La noche de Navidad recapitula los deseos de paz y entendimiento que anidan en todo ser humano, estos deseos que los avatares de la vida corrompen con demasiada frecuencia. La paz fundamentada en la inocencia, en el mirar al otro sin resquemores, con una espontánea confianza. La paz que es fruto del amor. Y el entendimiento que se basa en la necesidad que todos tenemos del otro, como el niño que necesita de los demás para nacer, sostenerse en el ser y crecer. Porque los necesita los acoge con naturalidad, y extiende los brazos para acoger y ser acogido.
La noche de Navidad une lo humano con lo divino, reconcilia lo distante, une lo alejado. Dios y el hombre en una sola persona. Y al unir a Dios con el hombre, une a los seres humanos entre sí. Porque si Dios se hace hombre, ser hombre es lo más maravilloso que se puede ser. Si Dios se hace hombre no es solo porque el hombre tiene capacidad de Dios, sino sobre todo porque los seres humanos tienen capacidad de amor, están hechos para el amor. Lo humano no es el odio o el rechazo, sino la acogida y el encuentro.
En la noche de Navidad todo es amanecer, todo apunta hacia este sol que nace de lo alto para iluminar a los que viven en tinieblas y en sombras de muerte, para guiar nuestros pasos por el camino de la paz. En esta noche, Dios desvela el rostro oculto de su ser: gracia, amor, misericordia. Por eso, en esta noche importa proclamar que no hay nada más urgente, nada más necesario que conocer y dar a conocer al verdadero Dios, aquel cuya última palabra se pronuncia: Jesucristo. Este es el único nombre que puede salvar; el nombre que, aún sin saberlo, todos buscamos.

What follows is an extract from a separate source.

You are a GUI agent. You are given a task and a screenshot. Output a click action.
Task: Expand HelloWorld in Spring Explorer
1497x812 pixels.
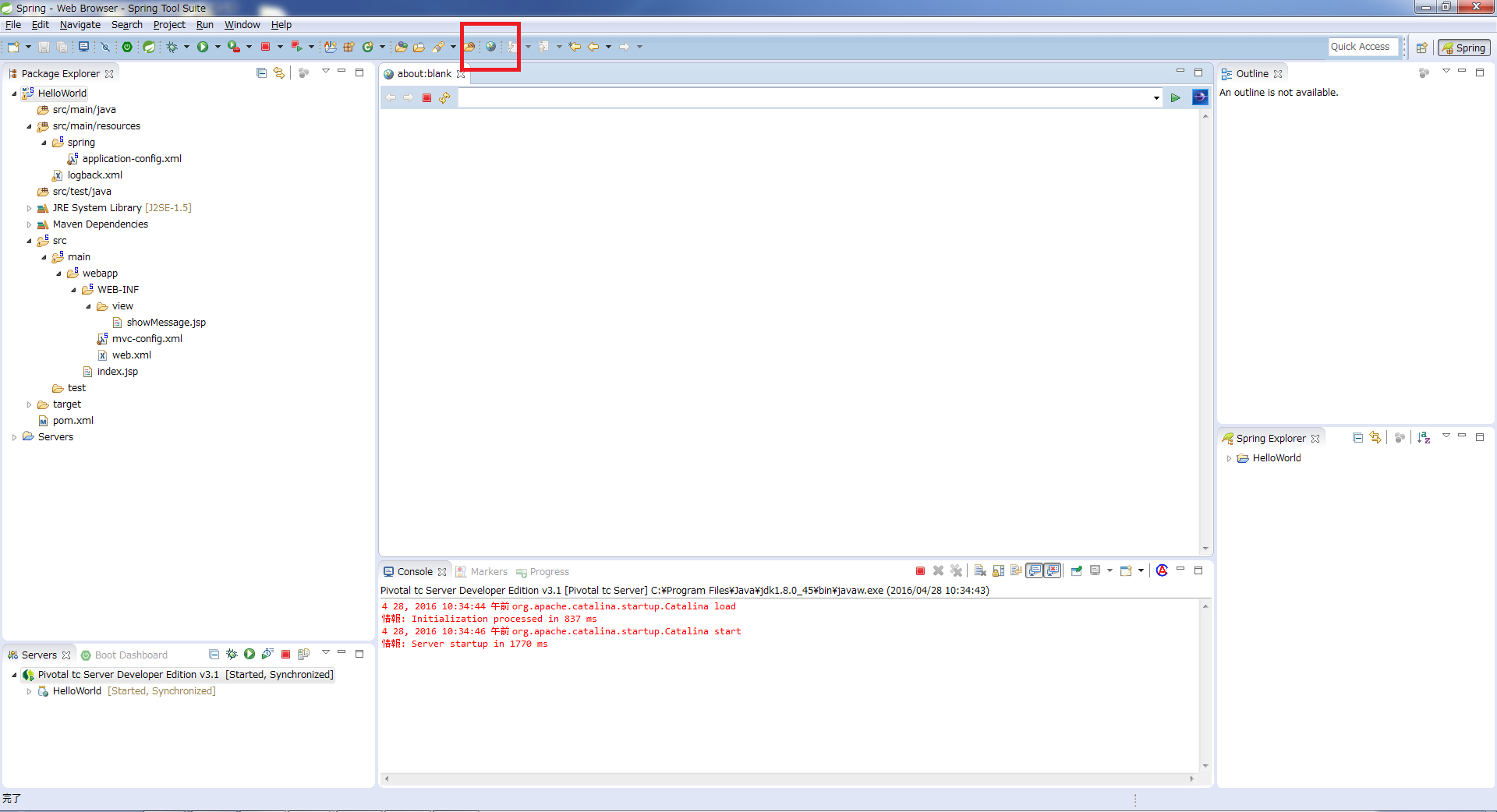pos(1229,458)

Siempre me ha llamado la atención eso que dice el capítulo primero del cuarto evangelio a propósito de la Palabra de Dios y, en definitiva, de Dios mismo: “vino a los suyos” (in propia venit). Los suyos somos nosotros. Eso significa que sin nosotros Dios no está completo, le falta algo que es propiamente suyo. En Jesucristo queda claro, de una vez siempre, que Dios es del mundo y el mundo es de Dios. Ahí me parece que tenemos una de las diferencias entre el primer testamento y el nuevo. En la Escritura cristiana queda más claro que en la de Israel la universalidad del amor salvífico de Dios. Para el Nuevo Testamento, el Dios de Israel abre fronteras para convertirse en Dios de todos los seres humanos.
Tan interesante como la cuestión de los ángeles malos es la de los ángeles buenos. En la Escritura, el ángel es signo de la presencia de Dios en la vida de una persona, desde una de estas dos perspectivas: Dios tiene un mensaje para esta persona, o Dios manifiesta que cuida de esa persona. Cuando se afirma que “el ángel del Señor anunció a María”, se está diciendo: Dios se hizo presente a María. ¿De qué modo? Eso ya no lo dice la Escritura, aunque, en demasiadas ocasiones, sea lo que interesa a nuestra curiosidad. Pero este interés denota la preferencia por cuestiones secundarias, que desgraciadamente olvidan la principal.

Comenzamos un nuevo año litúrgico, celebrando este artículo del Credo: el Señor “de nuevo vendrá con gloria para juzgar a los vivos y a los muertos”. Lo digo todos los años y siempre hay quien se sorprende: la primera parte del adviento celebra la segunda venida del Señor, esa venida gloriosa, en la que pondrá cada cosa en su sitio. Ese es el sentido del “juicio”: cada persona ocupará el lugar justo que le corresponde. Como este lugar justo lo determina un Dios bueno y misericordioso, ese mismo Dios que por amar hasta más no poder quiso hacerse hombre, un Dios que comprende nuestras penas, pecados y miserias, es de esperar que a todos nos ponga en un buen lugar. La esperanza cristiana en el retorno glorioso del Señor no es un motivo de temor, sino de júbilo.
“El Señor crea algo nuevo en la tierra: la hembra abrazará al varón”. Así se expresa el profeta Isaías (31,22). El texto se refiere a la reanudación de las relaciones de amor entre Israel y su esposo Yahvé. Sin embargo, leído más allá de su contexto, el texto suena un poco extraño y hace pensar: ¿representa alguna novedad que la mujer abrace al varón? En cierto modo sí. Para empezar, los abrazos solo se dan entre los seres humanos. El abrazo es una novedad en el mundo de los animales superiores. Es un signo de hominización, o sea, de un determinado grado de evolución anatómico morfológica. En el coito de los simios, la hembra solo ofrece la espalda al macho, no puede abrazarle ni ver su rostro. No es posible la intersubjetividad del amor. El abrazo recíproco y los rostros unidos es, al menos, signo de hominización. Y probablemente de humanización. Entre la sexualidad animal y la humana hay una diferencia cualitativa, porque la sexualidad humana desborda los límites de lo biológico para adentrarse en la riqueza de lo interpersonal.